Pikiran Rakyat
USD Jual 14.279,00 Beli 14.181,00 | Sebagian berawan, 18.4 ° C

Kiat Sukses Kurangi Kecanduan Internet

Huminca Sinaga
ILUSTRASI.*/DOK. KABAR BANTEN
ILUSTRASI.*/DOK. KABAR BANTEN

BERLIN, (PR).- Banyak orang menghabiskan waktunya dengan Internet setiap minggu, tapi beberapa di antara mereka tidak bisa lepas darinya.

Dilansir CNN, sebuah studi kecil dalam Jurnal medis JAMA Psychiatry yang diterbitkan pada Rabu lalu, menuliskan bahwa ada satu jenis terapi jangka pendek yang bisa menjadi pengobatan efektif bagi individu yang mengalami kecanduan Internet.

Para peneliti menemukan bahwa 69,% dari pria yang kecanduan internet mengalami remisi atau penurunan tingkat kecanduan setelah terapi, dibandingkan dengan 23,9% lainnya yang mengalami remisi saat menjadi daftar tunggu untuk menerima terapi tersebut.

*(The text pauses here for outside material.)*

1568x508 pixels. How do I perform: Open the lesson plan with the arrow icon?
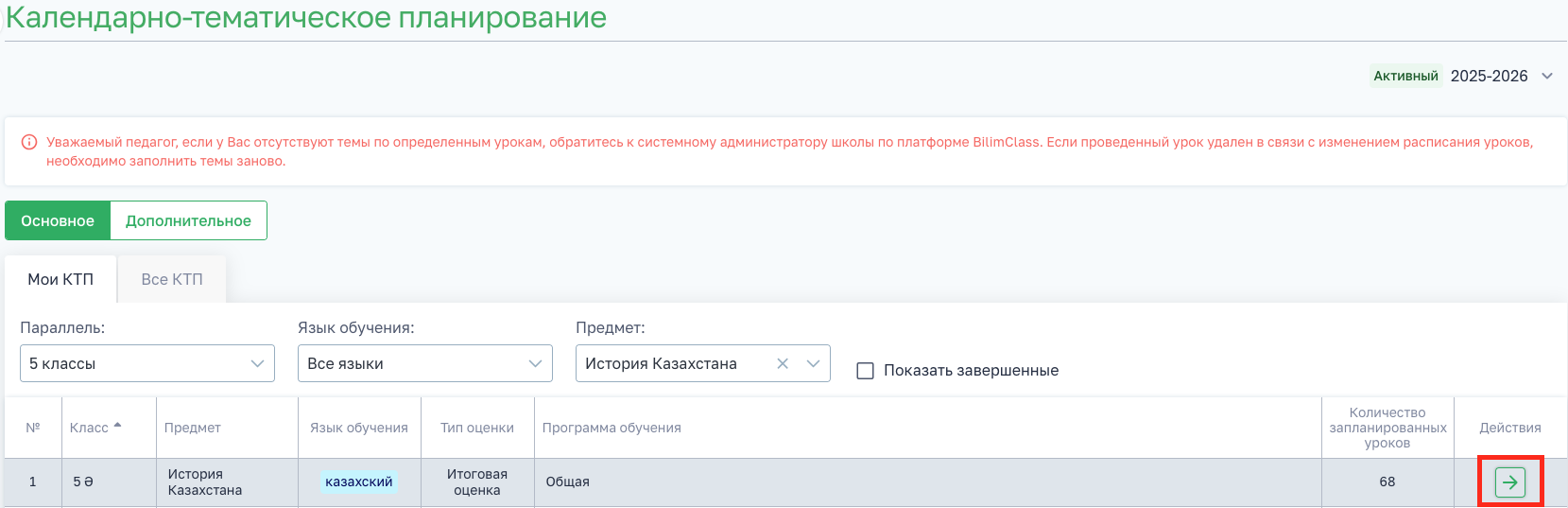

“Hal ini mengindikasikan efek yang kuat dari pengobatan untuk subjek yang mengalami kecanduan internet atau gangguan dalam bermain game,” ujar Klaus Wölfling, pemimpin utama dari studi untuk JAMA Psychiatry tersebut. Wölfling adalah seorang peneliti di Departemen Kedokteran Psikosomatik dan Psikoterapi di Universitas Medical Center di Johannes Guttenberg- University Mainz di Jerman.

Menurut para peneliti, kecanduan internet merupakan penggunaan yang berlebih terhadap internet yang secara negatif memengaruhi keluarga, kehidupan sosial, pekerjaan, dan aspek- aspek kehidupan lainnya.

Tahun lalu, World Health Organization (WHO) menyatakan bahwa gangguan dalam bermain game online merupakan kondisi kesehatan mental. Kriteria untuk gangguan ini, menurut WHO, meliputi setidaknya 12 bulan pola berulang dalam bermain game, kehilangan kendali serta perilaku yang berkelanjutan, bahkan  menyebabkan konsekuensi negatif dan perasaan tertekan dalam aspek kehidupan lainnya.

Untuk studi ini, para peneliti menggunakan definisi yang lebih luas terkait kecanduan internet, untuk memasukkan pasien yang kecanduan game, jejaring sosial, pornografi, berselancar online, ataupun penggunaan Internet secara umum. Tingkat kecanduan internet diperkirakan sebanyak 6% di seluruh dunia.

15 minggu terapi

Studi ini meneliti 143 pria antara 15 hingga 55 tahun di empat klinik rawat jalan di Jerman dan Austria. Yang diteliti adalah yang memiliki kriteria kecanduan internet berdasarkan pada hasil dari penilaian terhadap kecanduan internet dan game yang menjadi survei berstandar di lapangan.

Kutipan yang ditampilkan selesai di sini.